I remember our assistant maitre´ d´ hotel, a fiery Italian, pausing at the dining-room door to address his apprentice who had broken a bottle of wine. Shaking his fist above his head he yelled (luckily the door was more or less soundproof) “Tu me fats—Do you call yourself a waiter, you young bastard? You a waiter!  You’re not fit to scrub floors in the brothel your mother came from. . . Then he entered the dining-room and sailed across it dish in hand, graceful as a swan. Ten seconds later he was bowing reverently to a customer.   

This is a man who is simply doing his job.  A maître’d’s success requires a minimum of two selves, and probably many more. And he is not alone. His situation has its counterparts in ordinary lives that barrel through full schedules that require constant adjustments to the persona we offer to others. Indeed, a video crew following us around for a few days would probably record that most of us are virtual repertory companies of one, adjusting, enhancing or concealing aspects of our elastic and complex temperaments. We know the value of making the necessary adjustments. At a party, for example, its a good bet that vegetarians will not try the meatballs. But most will still fulfill the role of the compliant guest, perhaps not even mentioning their dietary preferences.

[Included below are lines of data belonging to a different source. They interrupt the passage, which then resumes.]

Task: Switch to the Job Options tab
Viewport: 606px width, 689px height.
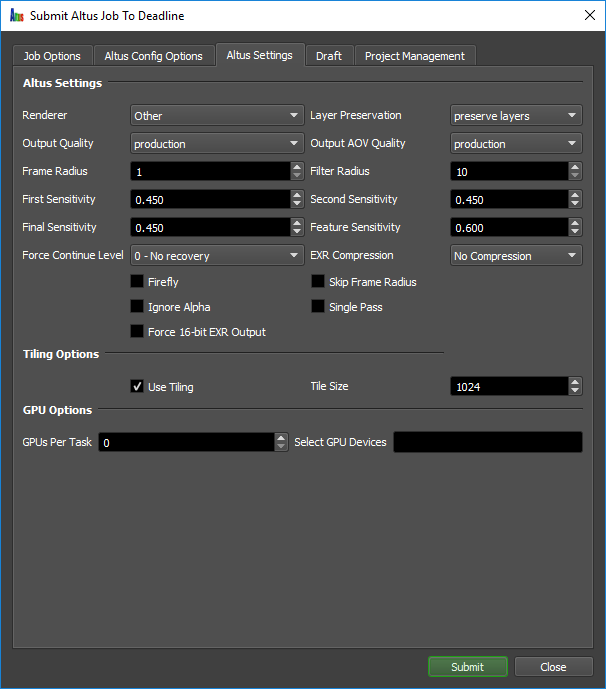Action: 52,56
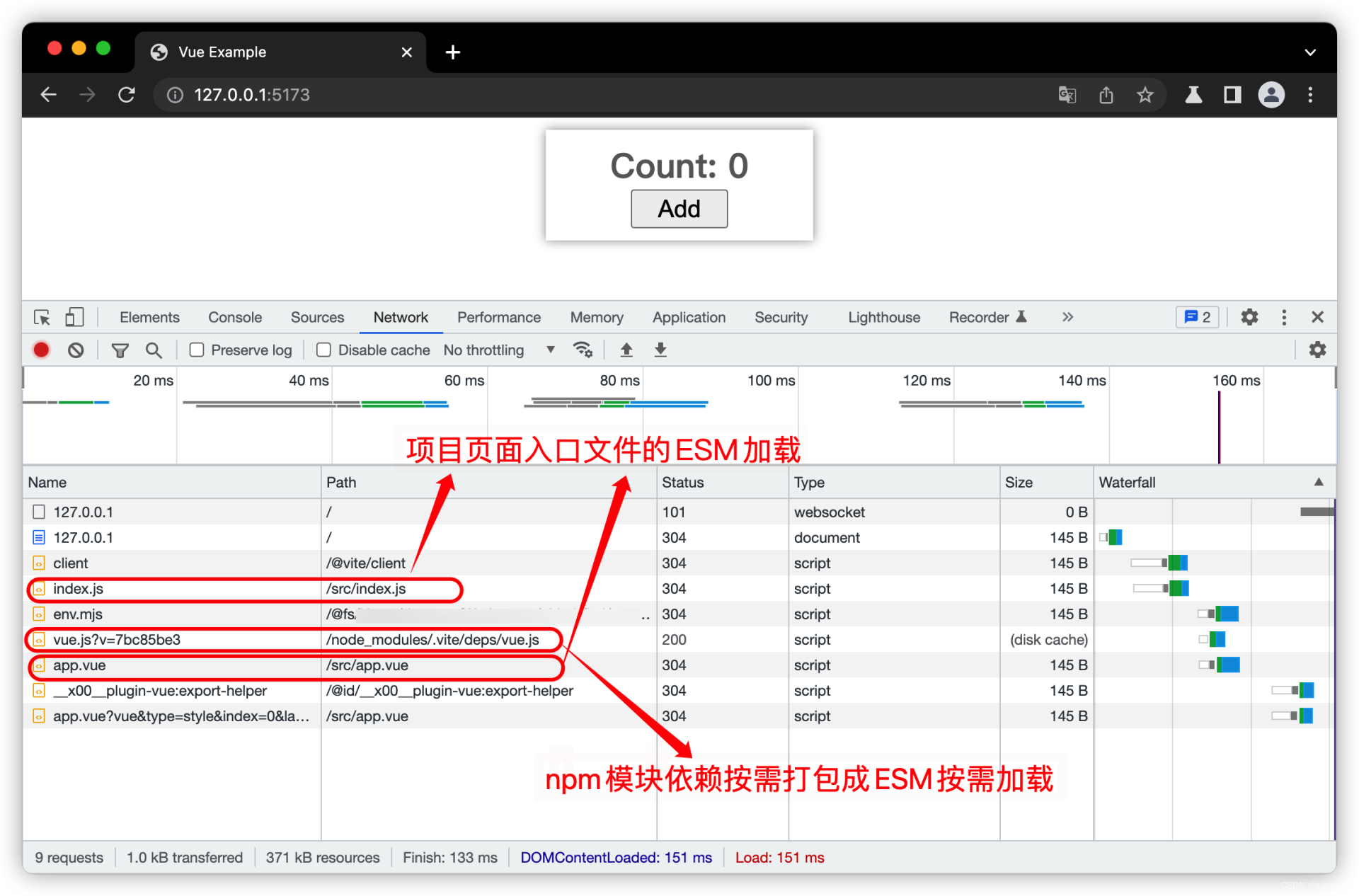Image resolution: width=1359 pixels, height=896 pixels.
Task: Open the network search magnifier
Action: pos(154,350)
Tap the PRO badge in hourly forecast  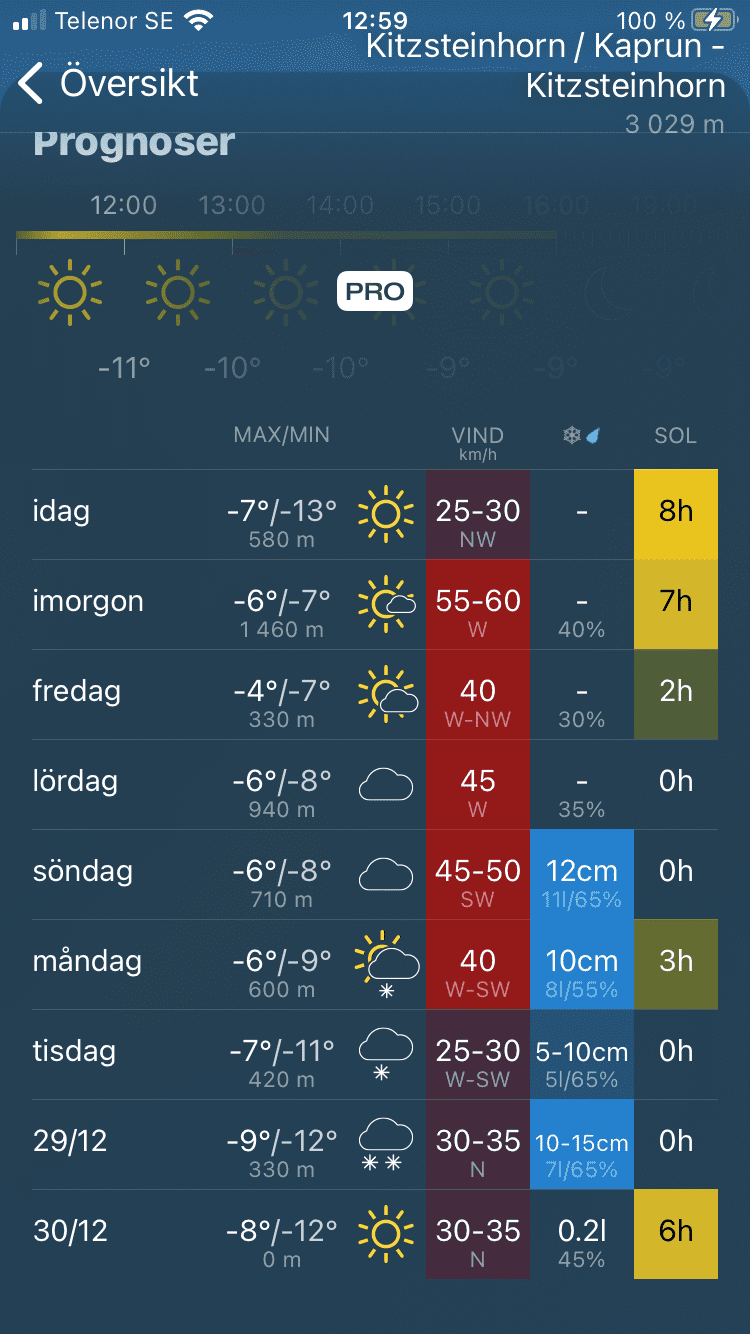click(375, 291)
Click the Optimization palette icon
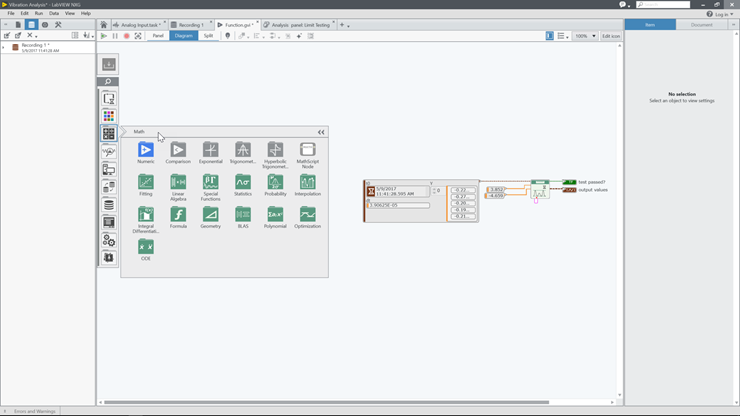The height and width of the screenshot is (416, 740). (308, 214)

Our expanding repertory requires the mastery of a range of suitable scripts.  What can you say at a funeral? On a first date? At a job interview? As a group leader?  We listen and learn, using an increasingly familiar script to match the role, all the while growing comfortable in the part.

It’s not only our nature to be role-players, our mental health may depend on it. Adaptability is a cherished social skill. We are graded on it in primary school, especially in the United States.  There are countless sets of job reviews, psychological tests and ad-hoc measures of personal maturity that explicitly stigmatize inflexibility. In organizational life as in relationships it’s frequently  a person’s behavioral and rhetorical rigidity that gets them in trouble.  “Pathological” has become a near-synonym for the rigid thinker and obsessive behavior.

True, the single hold-out can be both the hero of a story or its villain.  For heroes  think of Henry Fonda in Twelve Angry Men (1957) or Lionel Barrymore in You Can’t Take it With You (1938). But in the organizational world we often decry leaders who can’t adapt to the times, or the under-appreciated talents of their subordinates.

To be sure, there are always the inflexible who try to make a career out of an ostensibly consistent and single identity. But frequently making an issue of violated boundaries begins to look like selfish prevarication. That’s what third acts are literally about.  Watching a film or play, we wait for the likely third act transformation of a character in trouble. Change is in the wind. Can they manage it? We want them to find the resources to become who they must.